Exercise description:
Write the data below out again in full, exactly as shown.

Listed entries:
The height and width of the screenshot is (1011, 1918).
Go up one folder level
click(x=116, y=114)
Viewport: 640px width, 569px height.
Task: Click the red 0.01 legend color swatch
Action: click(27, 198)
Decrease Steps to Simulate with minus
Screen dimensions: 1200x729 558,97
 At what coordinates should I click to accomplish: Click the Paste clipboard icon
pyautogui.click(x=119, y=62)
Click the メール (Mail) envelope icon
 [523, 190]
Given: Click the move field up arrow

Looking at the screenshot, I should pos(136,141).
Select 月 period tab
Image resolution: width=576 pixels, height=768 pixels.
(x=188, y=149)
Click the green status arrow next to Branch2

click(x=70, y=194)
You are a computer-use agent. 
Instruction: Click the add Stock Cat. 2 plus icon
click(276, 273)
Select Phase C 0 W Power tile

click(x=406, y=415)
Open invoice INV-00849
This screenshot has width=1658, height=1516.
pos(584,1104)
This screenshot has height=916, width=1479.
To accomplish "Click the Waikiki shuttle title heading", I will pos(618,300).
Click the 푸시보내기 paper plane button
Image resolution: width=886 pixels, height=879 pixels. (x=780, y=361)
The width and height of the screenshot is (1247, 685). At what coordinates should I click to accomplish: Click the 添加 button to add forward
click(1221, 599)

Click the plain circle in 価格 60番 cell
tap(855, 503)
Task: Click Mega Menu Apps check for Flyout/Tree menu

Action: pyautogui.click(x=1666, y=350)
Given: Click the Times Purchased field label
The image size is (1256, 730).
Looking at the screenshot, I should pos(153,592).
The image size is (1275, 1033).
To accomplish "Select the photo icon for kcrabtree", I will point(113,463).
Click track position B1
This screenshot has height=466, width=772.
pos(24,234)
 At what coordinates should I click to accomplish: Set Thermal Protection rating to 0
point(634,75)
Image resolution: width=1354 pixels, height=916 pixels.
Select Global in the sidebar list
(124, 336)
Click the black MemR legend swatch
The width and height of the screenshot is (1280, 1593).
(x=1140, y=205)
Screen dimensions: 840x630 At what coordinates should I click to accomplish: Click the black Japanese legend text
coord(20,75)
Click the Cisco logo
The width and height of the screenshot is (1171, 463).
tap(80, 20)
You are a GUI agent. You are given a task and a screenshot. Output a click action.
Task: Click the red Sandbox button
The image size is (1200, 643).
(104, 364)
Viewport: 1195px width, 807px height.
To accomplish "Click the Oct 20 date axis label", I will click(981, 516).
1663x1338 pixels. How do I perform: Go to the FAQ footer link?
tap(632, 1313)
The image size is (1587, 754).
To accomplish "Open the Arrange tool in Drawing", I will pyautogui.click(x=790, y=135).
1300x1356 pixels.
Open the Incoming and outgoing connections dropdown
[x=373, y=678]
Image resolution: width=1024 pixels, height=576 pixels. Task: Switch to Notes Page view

Task response:
The height and width of the screenshot is (1011, 1918).
Go up one folder level
click(x=116, y=114)
Viewport: 640px width, 569px height.
Task: Click the red 0.01 legend color swatch
Action: click(27, 198)
Decrease Steps to Simulate with minus
Screen dimensions: 1200x729 558,97
 At what coordinates should I click to accomplish: Click the Paste clipboard icon
pyautogui.click(x=119, y=62)
Click the メール (Mail) envelope icon
 [523, 190]
Given: Click the move field up arrow

Looking at the screenshot, I should pos(136,141).
Select 月 period tab
Image resolution: width=576 pixels, height=768 pixels.
(x=188, y=149)
Click the green status arrow next to Branch2

click(x=70, y=194)
You are a computer-use agent. 
Instruction: Click the add Stock Cat. 2 plus icon
click(276, 273)
Select Phase C 0 W Power tile

click(x=406, y=415)
Open invoice INV-00849
This screenshot has width=1658, height=1516.
pos(584,1104)
This screenshot has height=916, width=1479.
To accomplish "Click the Waikiki shuttle title heading", I will pos(618,300).
Click the 푸시보내기 paper plane button
Image resolution: width=886 pixels, height=879 pixels. (x=780, y=361)
The width and height of the screenshot is (1247, 685). At what coordinates should I click to accomplish: Click the 添加 button to add forward
click(1221, 599)

Click the plain circle in 価格 60番 cell
tap(855, 503)
Task: Click Mega Menu Apps check for Flyout/Tree menu

Action: pyautogui.click(x=1666, y=350)
Given: Click the Times Purchased field label
The image size is (1256, 730).
Looking at the screenshot, I should pos(153,592).
The image size is (1275, 1033).
To accomplish "Select the photo icon for kcrabtree", I will point(113,463).
Click track position B1
This screenshot has height=466, width=772.
pos(24,234)
 At what coordinates should I click to accomplish: Set Thermal Protection rating to 0
point(634,75)
Image resolution: width=1354 pixels, height=916 pixels.
Select Global in the sidebar list
(124, 336)
Click the black MemR legend swatch
The width and height of the screenshot is (1280, 1593).
(x=1140, y=205)
Screen dimensions: 840x630 At what coordinates should I click to accomplish: Click the black Japanese legend text
coord(20,75)
Click the Cisco logo
The width and height of the screenshot is (1171, 463).
tap(80, 20)
You are a GUI agent. You are given a task and a screenshot. Output a click action.
Task: Click the red Sandbox button
The image size is (1200, 643).
(104, 364)
Viewport: 1195px width, 807px height.
To accomplish "Click the Oct 20 date axis label", I will click(981, 516).
1663x1338 pixels. How do I perform: Go to the FAQ footer link?
tap(632, 1313)
The image size is (1587, 754).
To accomplish "Open the Arrange tool in Drawing", I will pyautogui.click(x=790, y=135).
1300x1356 pixels.
Open the Incoming and outgoing connections dropdown
[x=373, y=678]
Image resolution: width=1024 pixels, height=576 pixels. Task: Switch to Notes Page view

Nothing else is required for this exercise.